Converting Roof Live Loads Down a Slope Member

[Charred]

I am trying to teach a new engineer the process of converting roof LL down a sloped member for bi-axial analysis/design. I know the code states that LL acts vertically along the horizontal projection of the member which means that this load has to be converted [cos(theta)^2] to act along the length of the member and perpendicular to the member. However he is having trouble grasping this concept so I began to sketch the process and prove it through trigonometry.

I can visually represent the conversion from the length of the member to act perpendicular through trig, but I seem to be making a mistake or not thinking about this correctly when converting the first step (from the horizontal projection to the length of the member). Does anybody know a good reference for this topic or can provide any assistance?

 

[KootK]

In the past, I've made the argument that "the total load for both the projection and the diagonal need to be the same, right?". That seems to appeal the intuition of junior engineers. And, mathematically, there's no way other than the right way to make that pan out.

I like to debate structural engineering theory -- a lot. If I challenge you on something, know that I'm doing so because I respect your opinion enough to either change it or adopt it.

 

[mike20793]

I think this concept is easiest learned by the classic rafter tie design example. Link

 

[Charred]

I've read that article before and it does help with understanding the loading, but the FBD's are incorrect and does not show what I am looking for.

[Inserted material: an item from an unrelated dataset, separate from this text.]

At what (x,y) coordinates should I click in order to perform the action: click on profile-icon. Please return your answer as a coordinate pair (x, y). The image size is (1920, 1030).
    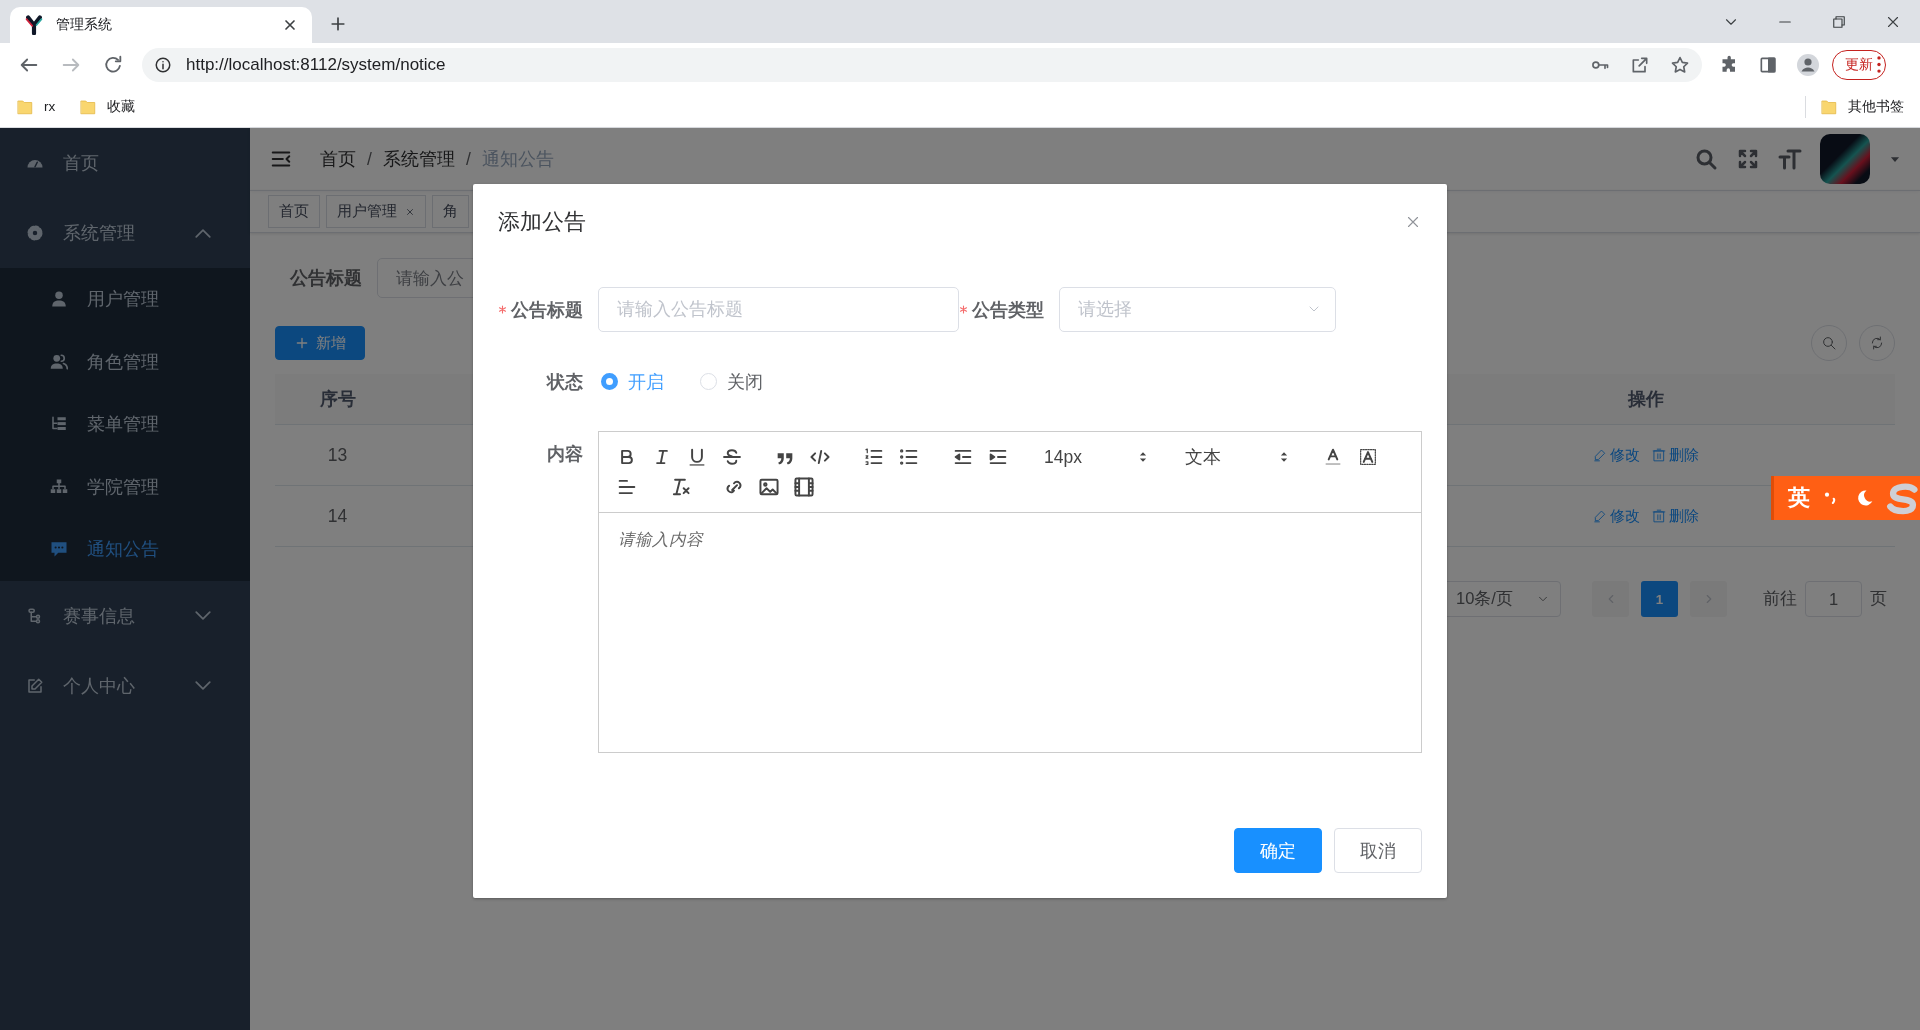
    Looking at the image, I should click on (1808, 64).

Basically, I am trying to visually prove how the LL is converted twice to act perpendicular to the member along the entire length of that member.

 

[ajh1]

You've got a vertical load to start. It may be easier to visualize as a point load rather than uniform, so convert a 1' horizontal length to a total weight. Basic vector analysis will give you a component parallel to the roof plane and a second perpendicular to the roof plane. Each of the two components could be adjusted back to a uniform load along the slope if desired by dividing the horizontal projection by the slope length to get the adjusted pounds per lineal foot acting along the length of the slope.